'''
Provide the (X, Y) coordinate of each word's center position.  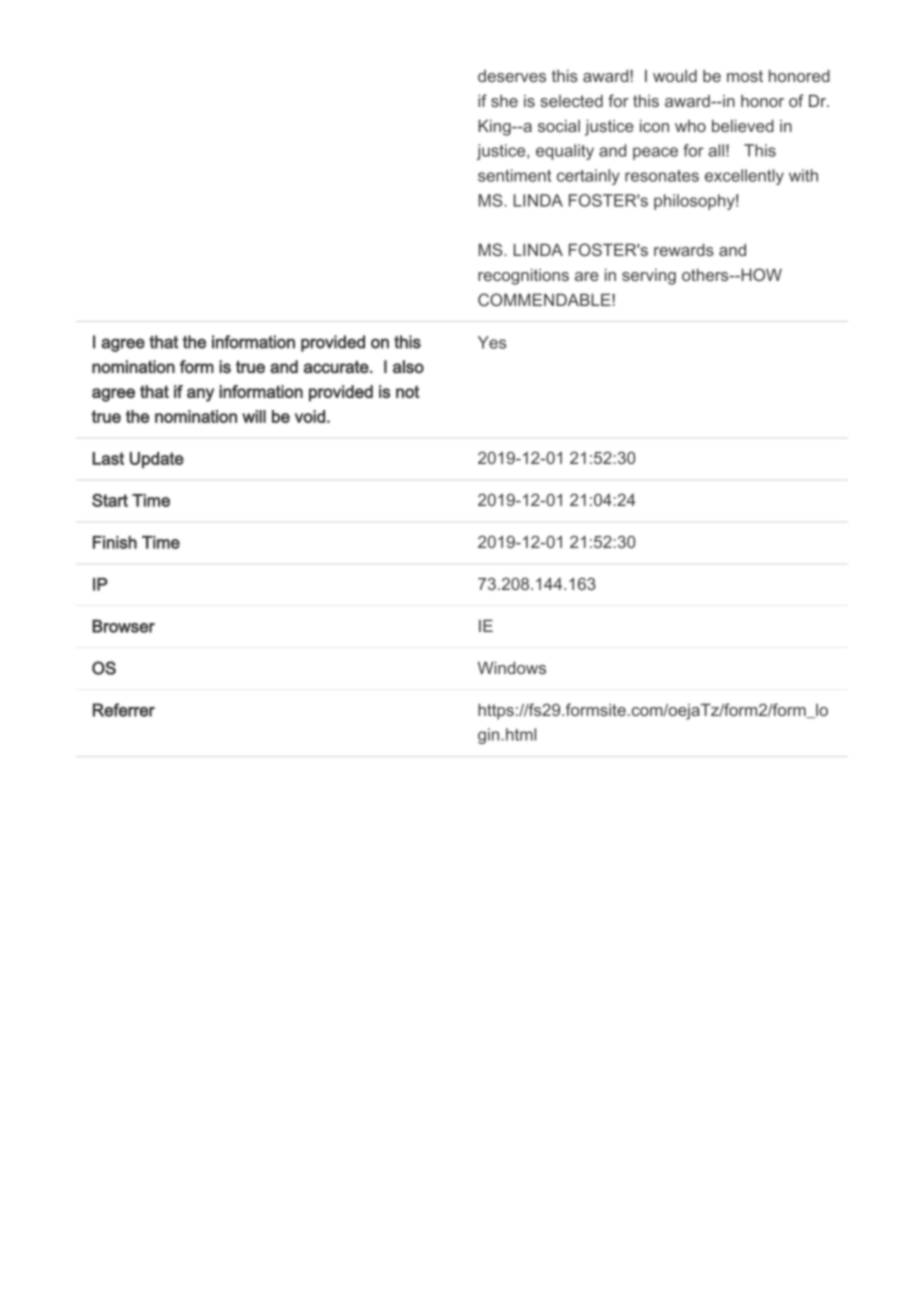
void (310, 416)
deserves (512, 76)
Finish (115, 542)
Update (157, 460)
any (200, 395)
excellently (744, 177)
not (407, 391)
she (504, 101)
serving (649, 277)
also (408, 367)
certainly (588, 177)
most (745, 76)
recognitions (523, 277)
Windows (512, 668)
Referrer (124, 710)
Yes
'''
▶ **STATED TASK**: Change "coordinate" to "point" throughout the material above and leave everything else as it is. Omit the pictures from your answer.

▶ **TASK ANSWER**:
Provide the (X, Y) point of each word's center position.  
void (310, 416)
deserves (512, 76)
Finish (115, 542)
Update (157, 460)
any (200, 395)
excellently (744, 177)
not (407, 391)
she (504, 101)
serving (649, 277)
also (408, 367)
certainly (588, 177)
most (745, 76)
recognitions (523, 277)
Windows (512, 668)
Referrer (124, 710)
Yes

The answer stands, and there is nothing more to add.